Finding the Optimal Angle for Maximum Projectile Distance

[Miike012]

What is the minimum speed the rock must have, when it leaves the sling to travel exactly 400 m?

The only equation I can think of using is...

y = (tan(theta initial))x - (g/(2Vx0^2)x^2

y = 0
x = 400
However I have to many unknowns... I need to solve for V but I don't know Vx0 or Vy0 or the initial angle...
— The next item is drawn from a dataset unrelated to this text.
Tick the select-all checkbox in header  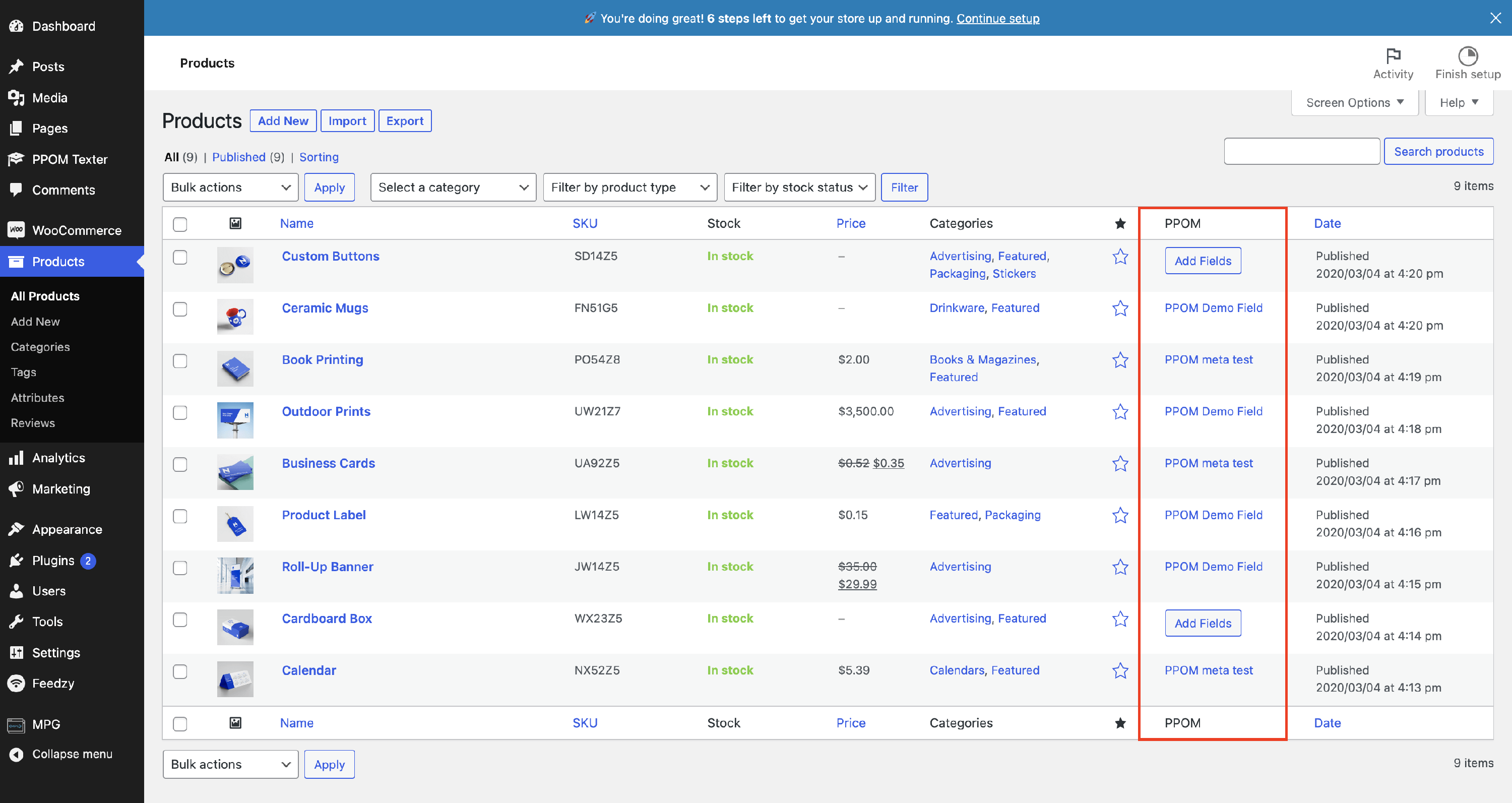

Help would be appreciated... thank you.

 

[sandy.bridge]

You should post the entire question as it is relatively difficult to help with what you have given.

 

[sandy.bridge]

If that is all you are given, note that
$$v_{min}$$ will occur when $$\theta =\frac{\pi}{4}$$

 

[Miike012]

That was all I was given

 

[Miike012]

If that is all you are given, note that
$$v_{min}$$ will occur when $$\theta =\frac{\pi}{4}$$

Why will this be a 45 deg angle?

 

[Miike012]

Ok I got the answer correct.. but can some one please tell me why initial theta is 45 deg?

 

[sandy.bridge]

Proof:
Use the range equation,
$$R = \frac{V_{i}^2 sin 2\theta}{g}$$
Solve this equation for the initial velocity. Then treat it like a max/min problem and differentiate the equation, set equal to zero and solve. You will determine that the minimum occurs at 45 degrees.

 

[Miike012]

interesting... I probably don't know that because I am not in a calc based phy

 

[Miike012]

is that the only way to determine the 45 deg angle by differentiating?

 

[Miike012]

and how can the range equation be used for this type of problem? The range equation I thought only deals with situations when a projectile travels some horizontal distance before falling to its original position... but in the case of the problem I posted the object would have fallen to its original position, that being the ground at y = 0.

 

[sandy.bridge]

I merely presented the range equation as a method for proving that the minimum occurs at 45 degrees. Moreover, now that you know the angle is 45 degrees, you can plug and chug into any equations that apply for this problem.

 

[Miike012]

Proof:
Use the range equation,
$$R = \frac{V_{i}^2 sin 2\theta}{g}$$
Solve this equation for the initial velocity. Then treat it like a max/min problem and differentiate the equation, set equal to zero and solve. You will determine that the minimum occurs at 45 degrees.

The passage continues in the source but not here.